◆ Assignment
Take the line containing "The image size" and every line below it through the end of the entries, and output them verbatim, pictures excluded.

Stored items

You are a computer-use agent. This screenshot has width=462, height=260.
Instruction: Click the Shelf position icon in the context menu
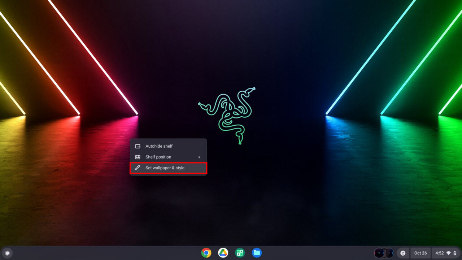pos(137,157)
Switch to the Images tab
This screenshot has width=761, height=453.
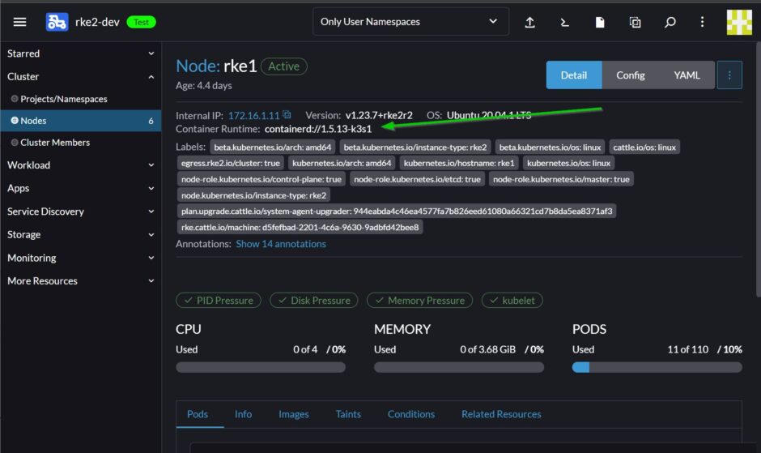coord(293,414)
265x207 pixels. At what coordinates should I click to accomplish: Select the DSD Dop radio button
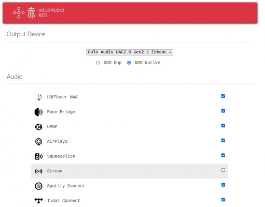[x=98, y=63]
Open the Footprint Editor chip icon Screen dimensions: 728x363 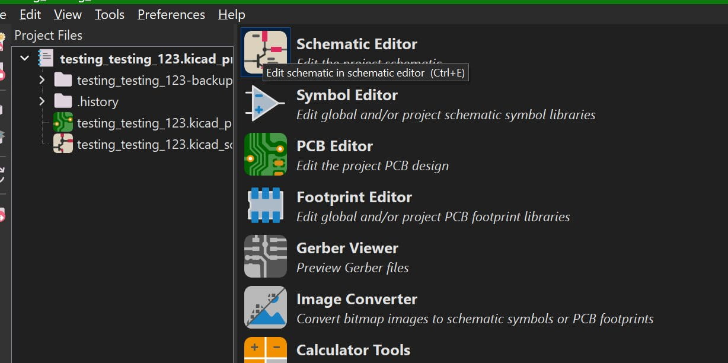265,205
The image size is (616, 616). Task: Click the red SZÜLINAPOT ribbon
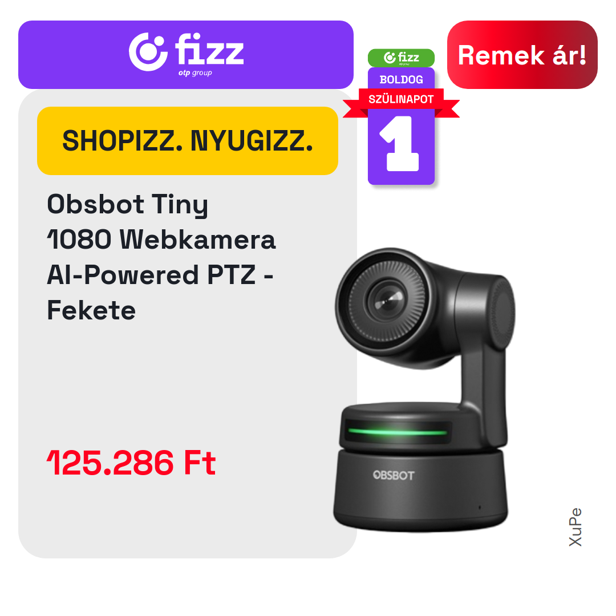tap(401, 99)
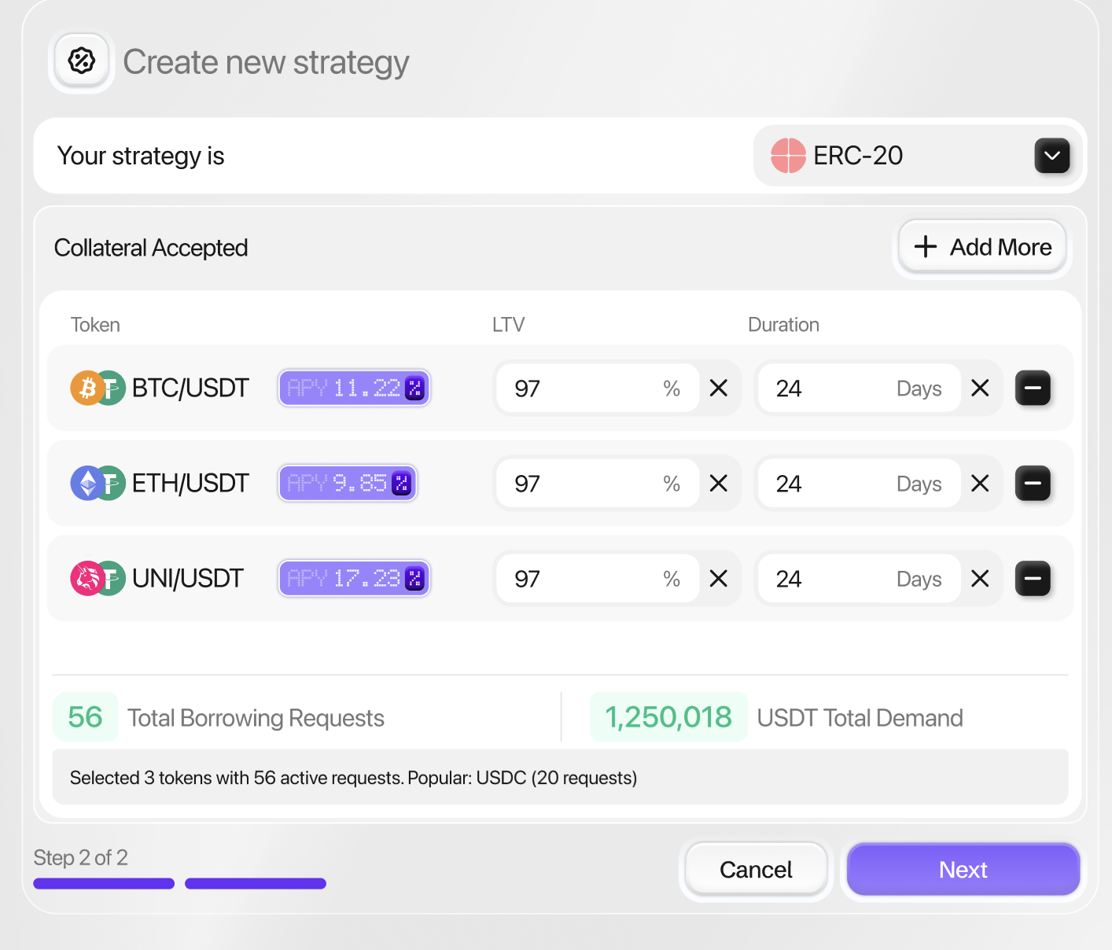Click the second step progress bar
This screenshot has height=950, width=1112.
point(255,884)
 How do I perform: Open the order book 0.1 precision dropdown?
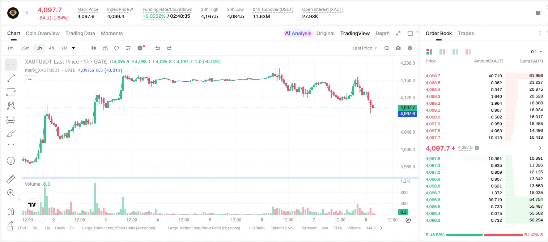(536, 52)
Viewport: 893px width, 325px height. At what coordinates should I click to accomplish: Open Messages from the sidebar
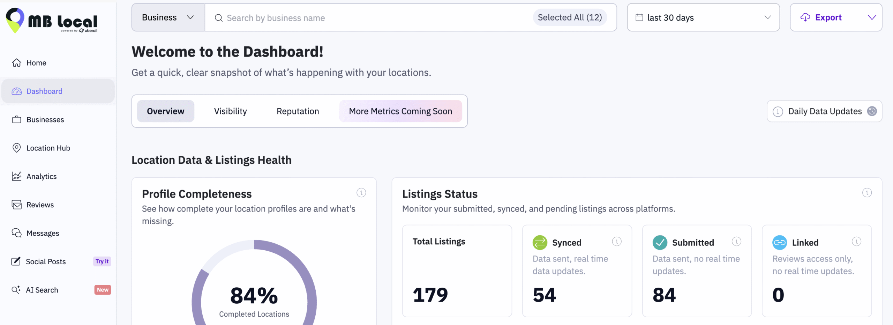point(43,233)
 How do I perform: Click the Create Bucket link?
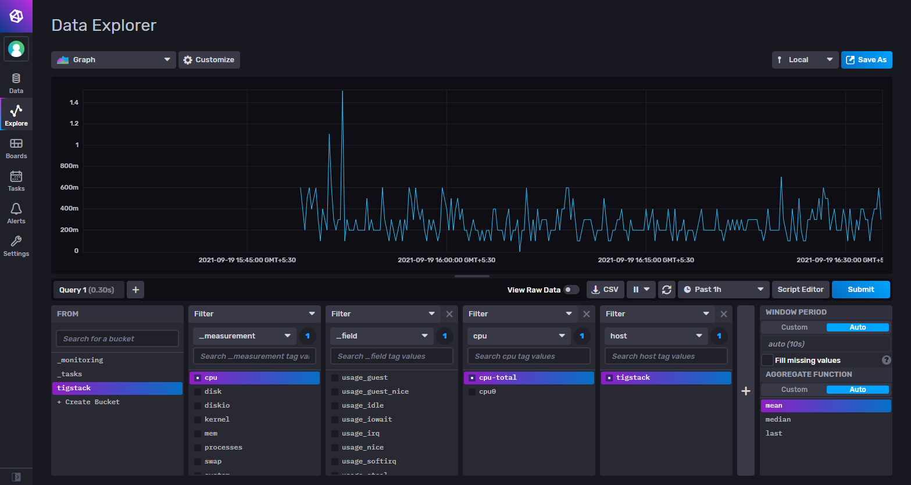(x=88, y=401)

◆ Answer to this task
The image size is (616, 616). Task: Click the red SZÜLINAPOT ribbon
tap(401, 99)
Click the second step progress bar
This screenshot has height=950, width=1112.
point(255,884)
 How do I perform: Open the order book 0.1 precision dropdown?
(536, 52)
Viewport: 893px width, 325px height. At what coordinates should I click to accomplish: Open Messages from the sidebar
point(43,233)
 How do I perform: Click the Create Bucket link?
(x=88, y=401)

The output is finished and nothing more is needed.